BEGIN Source data

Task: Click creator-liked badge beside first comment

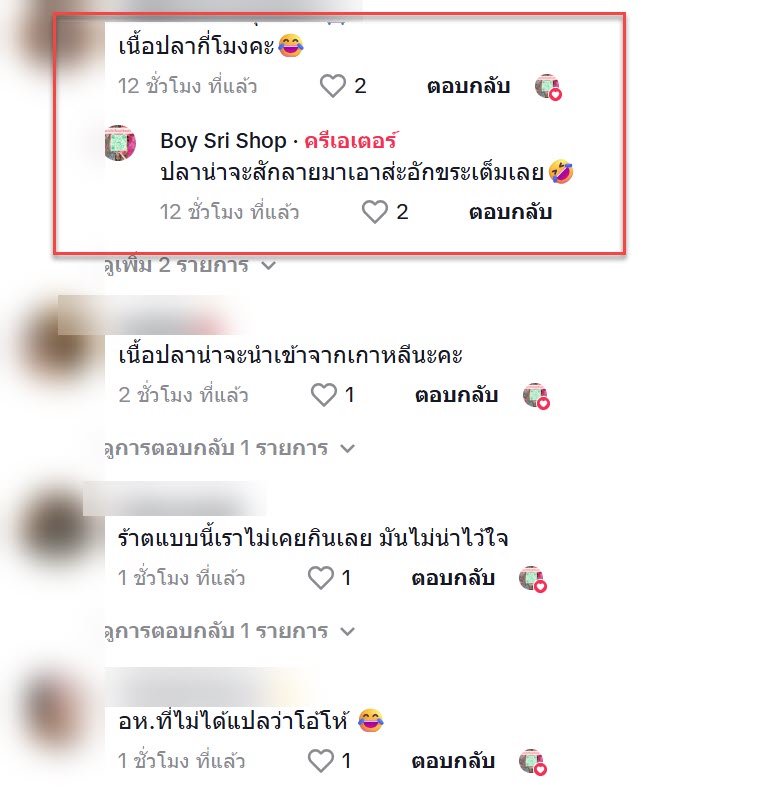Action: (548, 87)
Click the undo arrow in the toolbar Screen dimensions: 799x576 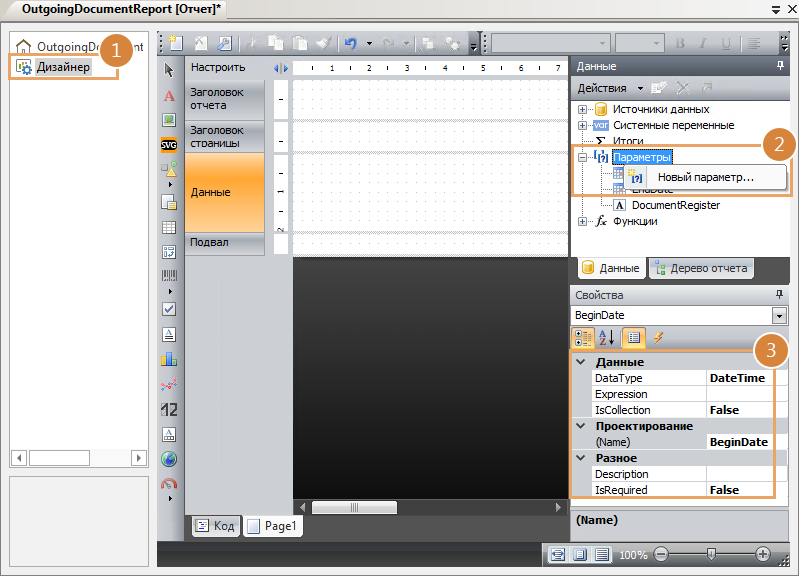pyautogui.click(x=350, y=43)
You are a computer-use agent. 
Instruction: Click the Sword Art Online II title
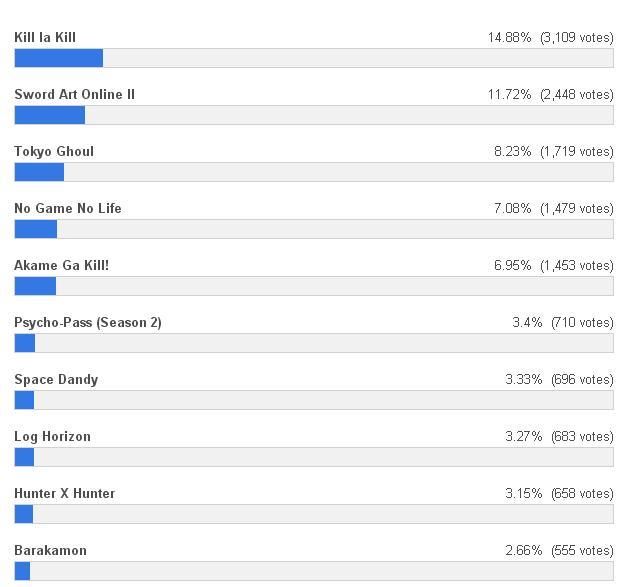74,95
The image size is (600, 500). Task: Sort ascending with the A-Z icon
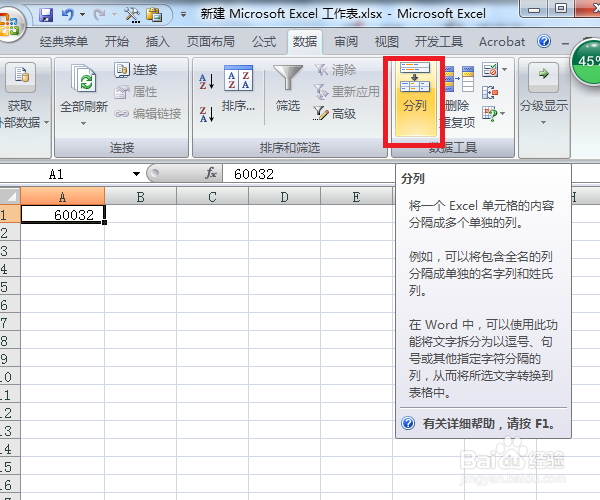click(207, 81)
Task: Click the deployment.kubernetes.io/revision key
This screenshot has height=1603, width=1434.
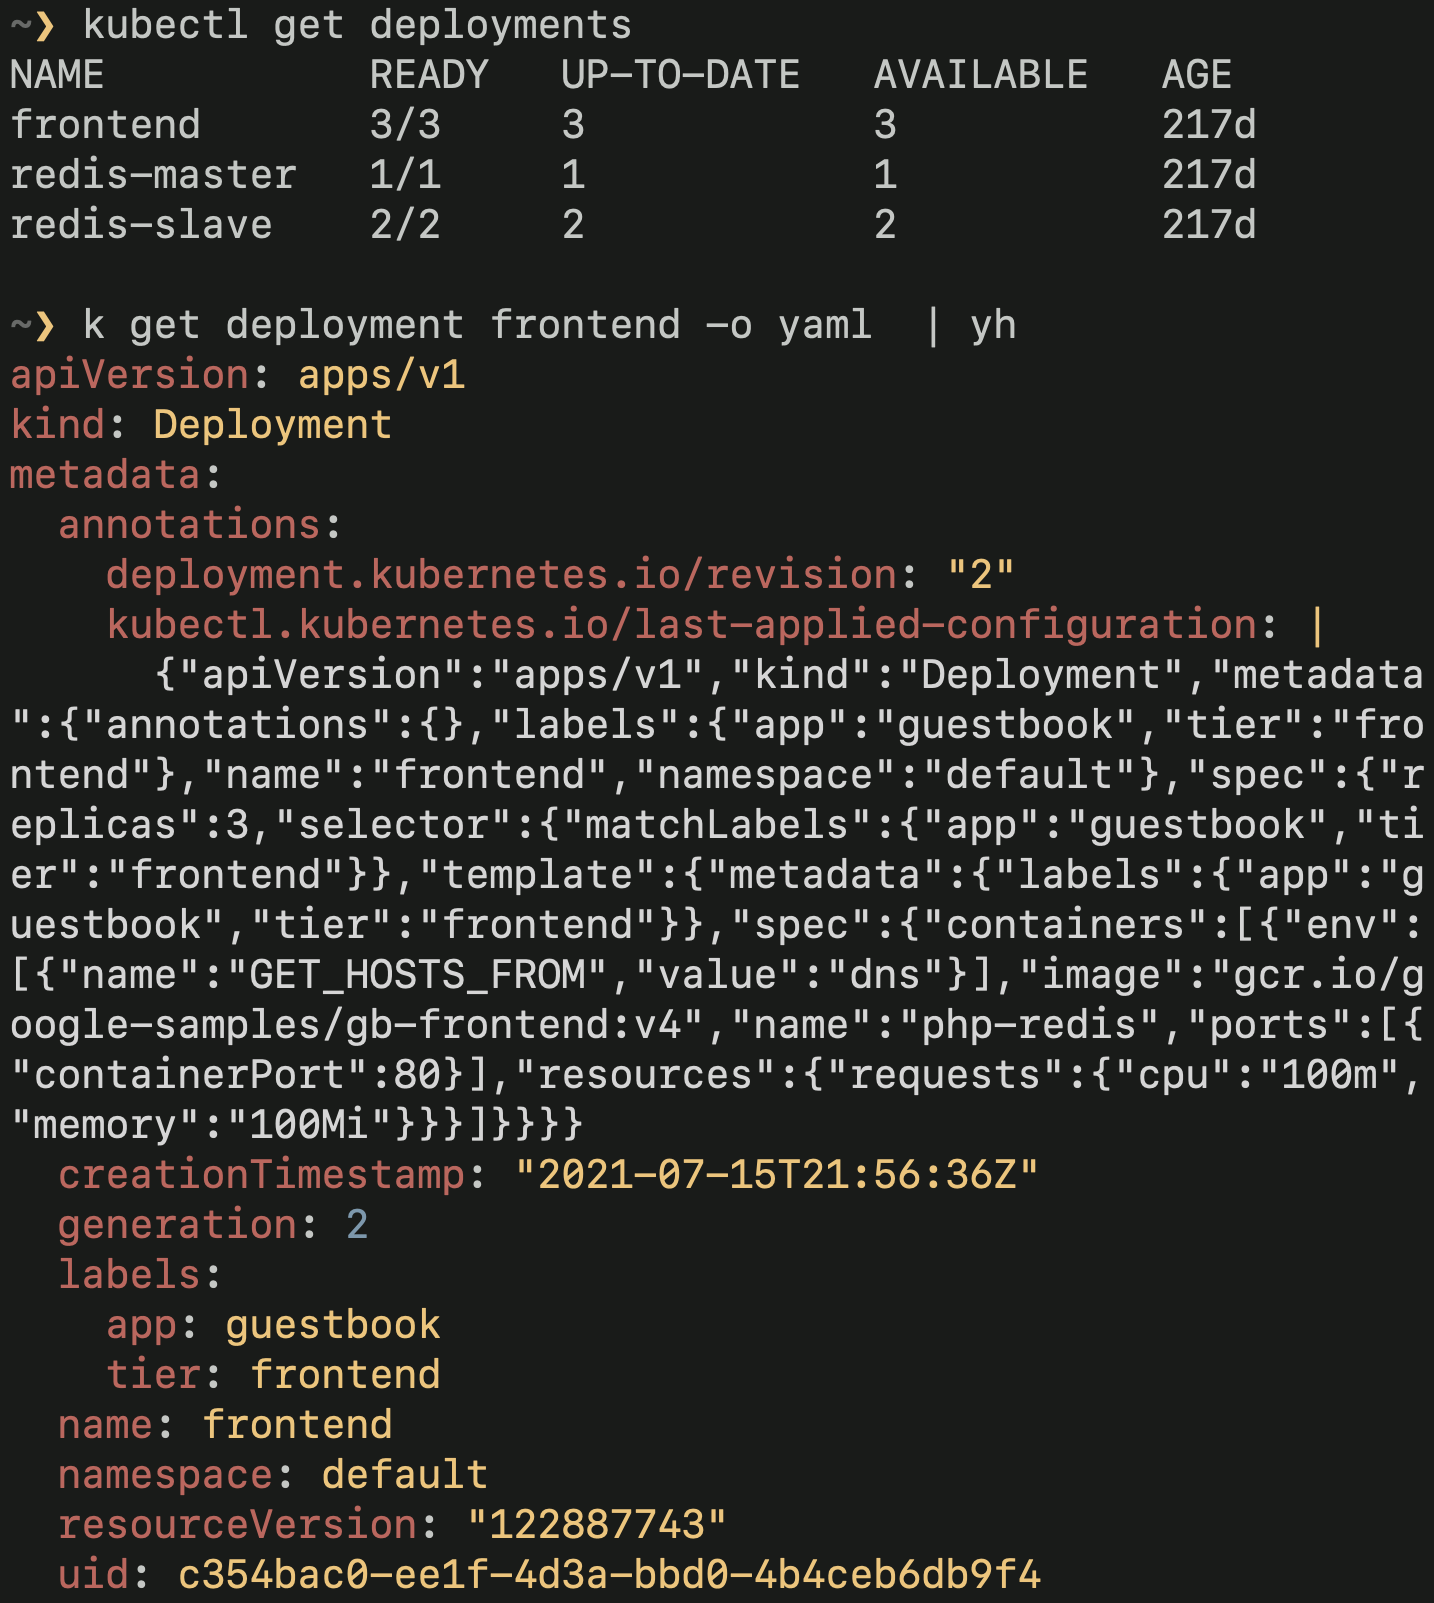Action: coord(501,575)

END Source data

### What you will do:
Output only the lines that run from the line containing "You are a computer-use agent." to the last line of the data, exactly as they stand and without pictures.

### Exercise answer:
You are a computer-use agent. 
Instruction: Click the Sword Art Online II title
74,95
The image size is (600, 500). Task: Sort ascending with the A-Z icon
click(207, 81)
Task: Click the deployment.kubernetes.io/revision key
This screenshot has height=1603, width=1434.
Action: coord(501,575)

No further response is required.